TEXTE FOURNI ▸
★ ★ ★ ★ ★

11 novembre 2017

La salle de bal - Anna Hope

Ce jaune pimpant sur la couverture, qui tranche avec le bleu profond du mur, attire le regard. Le sujet me tentait, parce qu'il était annoncé comme "réalité historique méconnue", qu'il traitait d'un sujet peu abordé, dans l'univers clos d'un asile d'aliénés du Yorkshire, et au début du XXème siècle, là où les pires inventions de l'Homme n'avaient pas encore traumatisé des générations d'humains sur Terre. J'ai découvert un récit subtile, humain, bien loin des représentations que nous pouvons avoir de ces lieux, sans doute parce que le récit s'inscrit dans l'Angleterre de 1911 et que dans cet asile, comme dans d'autres très certainement à cette époque, la frontière entre la folie et la raison n'était si nette.

La salle de bal de Anna Hope.
Éditions Gallimard, Coll. du Monde Entier, 17 août 2017, 400 pages.



Présentation de l'éditeur :

Lors de l’hiver 1911, l’asile d’aliénés de Sharston, dans le Yorkshire, accueille une nouvelle pensionnaire : Ella, qui a brisé une vitre de la filature dans laquelle elle travaillait depuis l’enfance. Si elle espère d’abord être rapidement libérée, elle finit par s’habituer à la routine de l'institution. Hommes et femmes travaillent et vivent chacun de leur côté : les hommes cultivent la terre tandis que les femmes accomplissent leurs tâches à l’intérieur. Ils sont néanmoins réunis chaque vendredi dans une somptueuse salle de bal. Ella y retrouvera John, un «mélancolique irlandais». Tous deux danseront, toujours plus fébriles et plus épris.
À la tête de l’orchestre, le docteur Fuller observe ses patients valser. Séduit par l’eugénisme et par le projet de loi sur le Contrôle des faibles d’esprit, Fuller a de grands projets pour guérir les malades. Projets qui pourraient avoir des conséquences désastreuses pour Ella et John.
Après Le chagrin des vivants, Anna Hope parvient de nouveau à transformer une réalité historique méconnue en un roman subtil et puissant, entraînant le lecteur dans une ronde passionnée et dangereuse.


Ma lecture :

Voici un roman qui traite de sujets graves et tragiques sans lourdeur ni fatalisme. Dans cet asile de Sharston, dont la fameuse de bal a été inspirée par celle du High Royds Hospital de Menston, sont réunis des milliers de personnes auxquelles on ne reconnaît pas une place dans la société, tant parce qu'ils sont aliénés que parce qu'ils sont pauvres, asociaux, révoltés, violents, différents... ou que leurs familles ont fait le choix de les y placer. En ce début de XXème siècle, les frontières entre folie et indigence semblent ténues, et l'ignorance ou l'isolement être prétextes à internement.

★ ★ ★ ★ ★

Entrées de la collection:
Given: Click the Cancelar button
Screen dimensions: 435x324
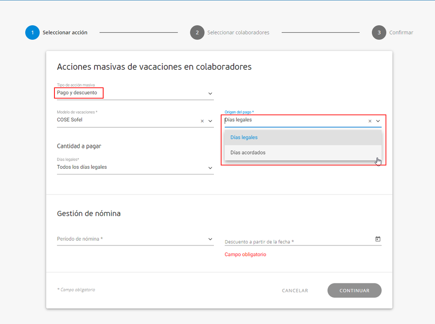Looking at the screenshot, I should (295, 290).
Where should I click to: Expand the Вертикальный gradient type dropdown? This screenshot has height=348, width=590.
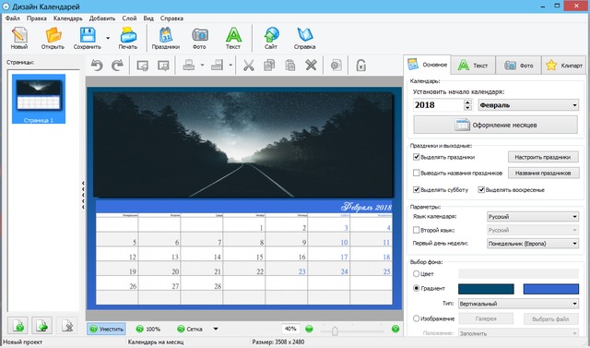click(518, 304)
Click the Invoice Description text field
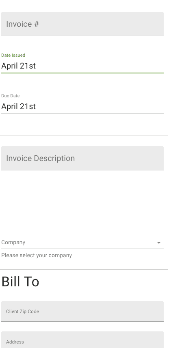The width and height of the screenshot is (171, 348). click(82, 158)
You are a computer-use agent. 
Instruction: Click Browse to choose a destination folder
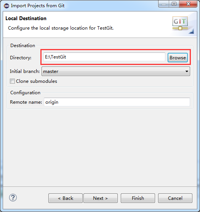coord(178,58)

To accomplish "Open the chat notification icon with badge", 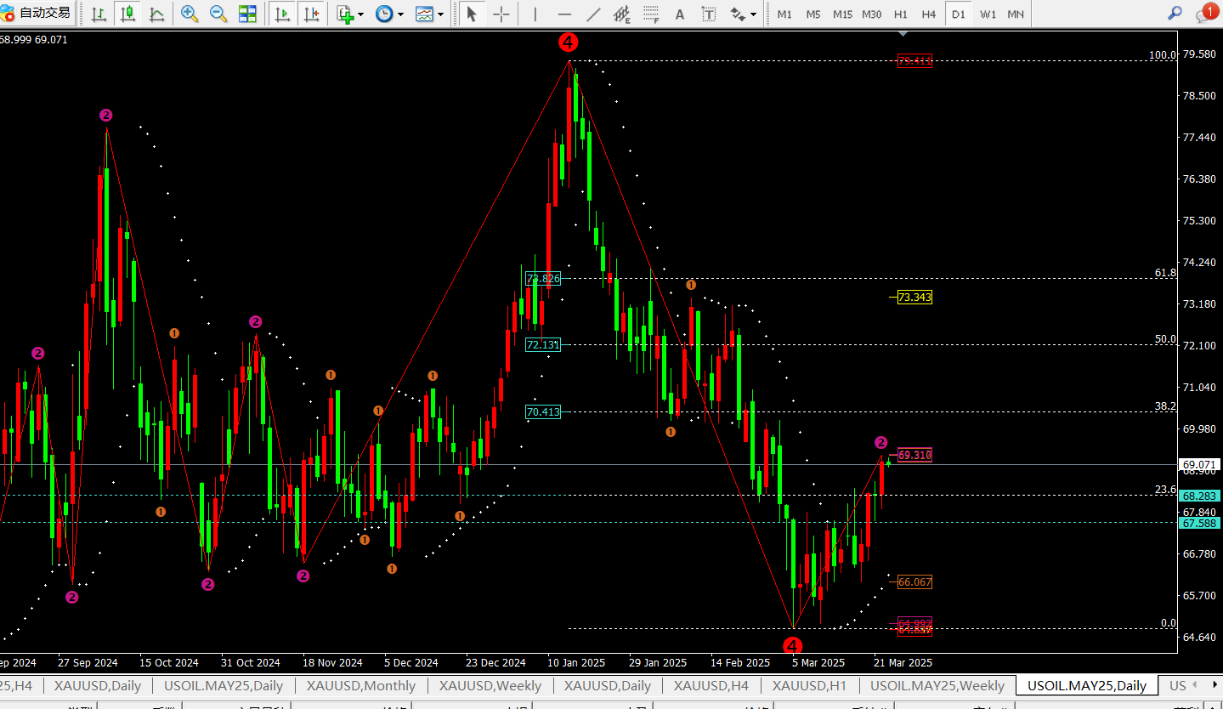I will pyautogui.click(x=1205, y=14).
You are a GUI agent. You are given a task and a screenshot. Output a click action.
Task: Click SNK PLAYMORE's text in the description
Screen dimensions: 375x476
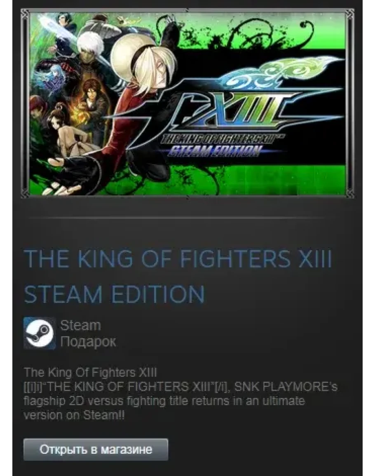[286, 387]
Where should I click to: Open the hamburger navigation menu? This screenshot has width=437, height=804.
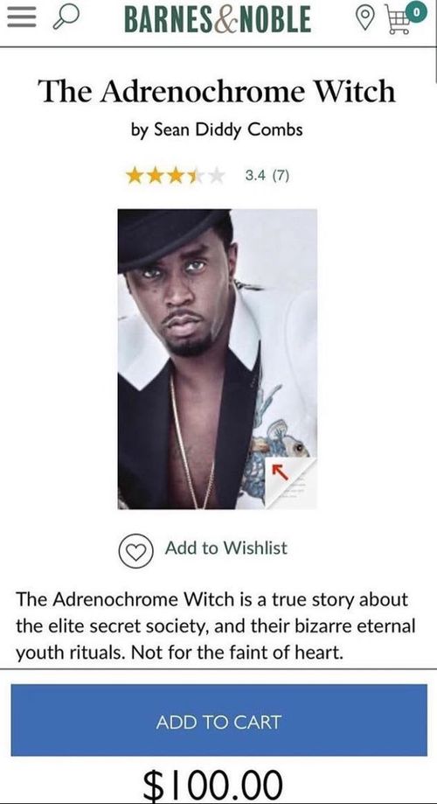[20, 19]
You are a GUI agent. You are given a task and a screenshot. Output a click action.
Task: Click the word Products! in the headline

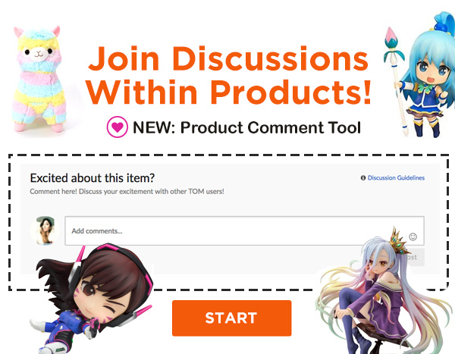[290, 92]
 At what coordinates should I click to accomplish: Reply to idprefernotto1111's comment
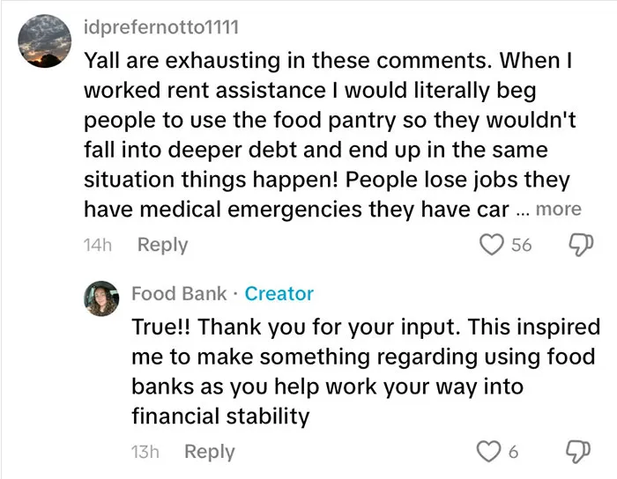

★ ★ ★ ★ ★

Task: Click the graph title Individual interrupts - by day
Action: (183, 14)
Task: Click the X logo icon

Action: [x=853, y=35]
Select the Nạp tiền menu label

★ ★ ★ ★ ★

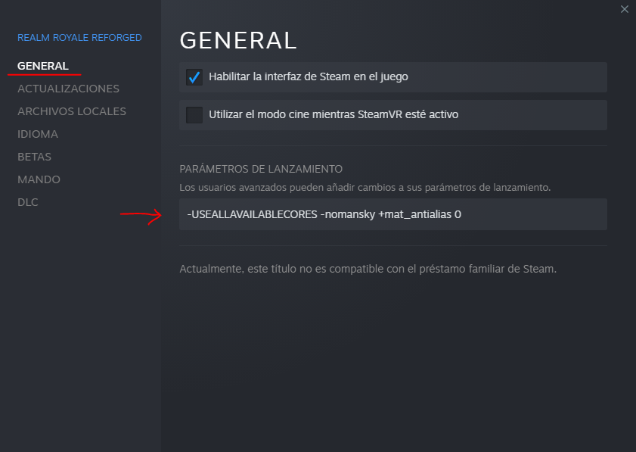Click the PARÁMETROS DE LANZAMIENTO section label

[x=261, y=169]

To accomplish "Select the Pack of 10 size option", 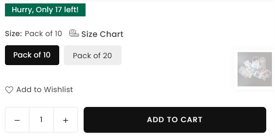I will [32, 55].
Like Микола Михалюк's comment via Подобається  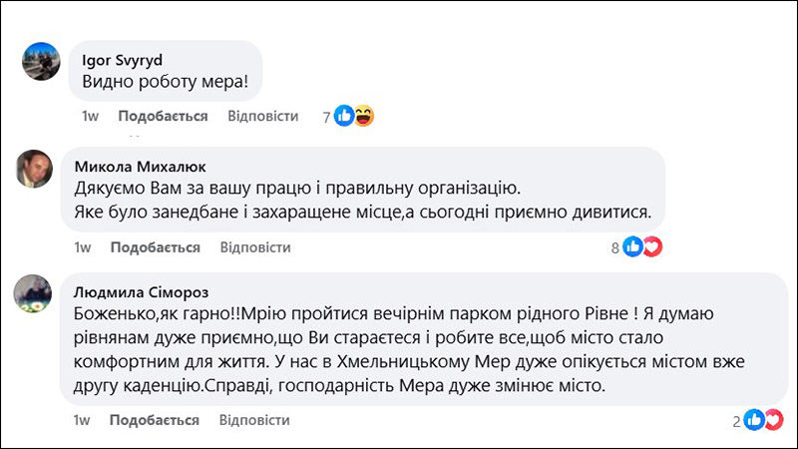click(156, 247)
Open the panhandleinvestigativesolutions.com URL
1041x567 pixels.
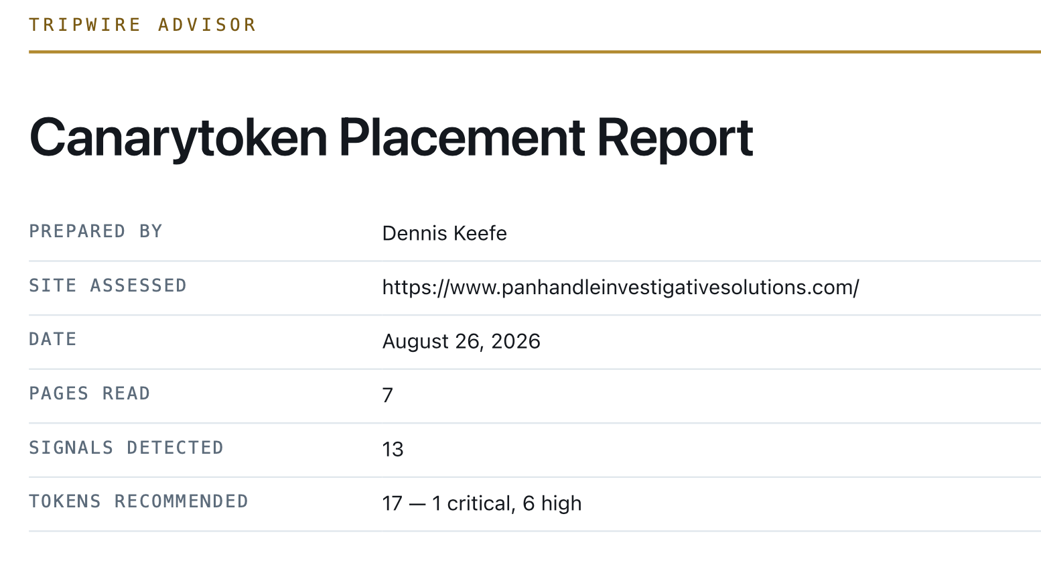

★ ★ ★ ★ ★

EXERCICES À FAIRE ▸
1: Les affirmations suivantes sont-elles conformes au texte sur La salle de bal ? Répondez par oui ou par non, en citant à chaque fois les mots du texte qui tranchent. (a) Ella est internée pour avoir brisé une vitre de la filature où elle travaillait. (b) À l'asile, hommes et femmes travaillent ensemble aux champs. (c) Le roman compte 400 pages.
2: Poursuivez le texte sur La salle de bal à partir de sa dernière phrase.

RÉSULTATS DES EXERCICES ▸
1:
(a) Oui : « Ella, qui a brisé une vitre de la filature dans laquelle elle travaillait depuis l’enfance ».
(b) Non : « les hommes cultivent la terre tandis que les femmes accomplissent leurs tâches à l’intérieur ».
(c) Oui : « 400 pages ».

2:
Pour ce qui concerne Ella et John, le lecteur reste indécis. Même si rien ne semble indiquer qu'ils aient une quelconque raison d'être enfermés, j'avoue avoir eu du mal à dépasser le fait qu'ils soient bel et bien internés, selon le principe "qu'il n'y a pas de fumée sans feu". C'était d'ailleurs terrifiant : j'ai cherché tout au long du livre des preuves justifiant leur internement, en vain. L'une semblait être là simplement pour avoir n'avoir plus supporté sa situation d'ouvrière exploitée d'une filature et avoir brisé une vitre. L'autre pour n'avoir pas supporté la mort de son enfant.
"J'ai lu votre dossier, Mr Mullingam. J'avais envie d'en savoir plus sur votre cas. J'ai appris votre... tragédie. [...] Mais honnêtement Mr Mullingam, j'ai été quelque peu surpris. [...] Je comprends que la vie puisse... nous marquer. Mais vous êtes un bel homme fort. Dites-moi, comment vous êtes vous laissé aller à un tel abattement ? Hmm ? Ne pensez-vous pas que le monde a besoin de beaux hommes forts ?" (La salle de bal, Anna Hope, Ed. Gallimard, pages 122-123)

Et puis il y a Clem, qui entretiendra le lien entre eux deux. Elle est internée, semble-t-il à la demande de sa famille, parce qu'elle est fille et qu'elle lit trop. Un homme qui pleure son enfant, une fille qui lit, l'autre qui se révolte... voilà des choses qui ne se font pas en 1911. Et tout au long du récit, on tremble pour eux. On les sent fragiles, peu armés pour résister à la machine implacable qu'est cette institution. A chaque instant, on se demande s'ils ne seront pas dirigés vers ce triste bâtiment des aliénés, soit parce qu'ils vont de nouveau craquer, soit parce que les soignants ne porteront guère attention à eux, ou encore parce qu'un médecin les aura pris en grippe. Ce sera le cas de ce docteur Fuller, qui rêve de laisser son nom dans l'histoire de l'eugénisme, idée novatrice qu'il partage avec beaucoup de grands de ce monde (Wiston Churchill et Léonard Darwin, petit fils de Charles Darwin, pour ne citer que des anglais), et qui mènera aux pires horreurs que l'Histoire ait eues à connaître.

Le lecteur tremble à chaque page de ce récit déconcertant : d'espoir pour Ella, John et Clem, de peur face aux rouages de cette machine infernale, d'angoisse également face aux délires du Dr Fuller. Anna Hope nous plonge dans des incertitudes permanentes, dans l'inconfort au cœur d'un système si peu rationnel, où les soignants innovent, expérimentent, aux frontières de l'absurde, et où les patients, cobayes, risquent de perdre la raison à force de côtoyer la folie.

La salle de bal du High Royds Hospital qui inspira le décor du roman.

Anna Hope nous offre ici un récit captivant, où rien n'est jamais sûr, dans lequel la tension va croissante, où les bonnes intentions et des sentiments purs existent malgré tout. Un roman chorale très réussi, où alternent les voix de Ella, John et de Charles, le Dr Fuller. L'écriture de Anna Hope est fluide, le style à trois voies rythme la lecture et lui donne de la vivacité, la tension monte au fil du récit, accentuant le rythme de lecture. On arrive au bout épuisés, abasourdis de tant de fanatisme et d'irrationalité, inquiets aussi que de telles idées puissent encore trouver leurs adeptes.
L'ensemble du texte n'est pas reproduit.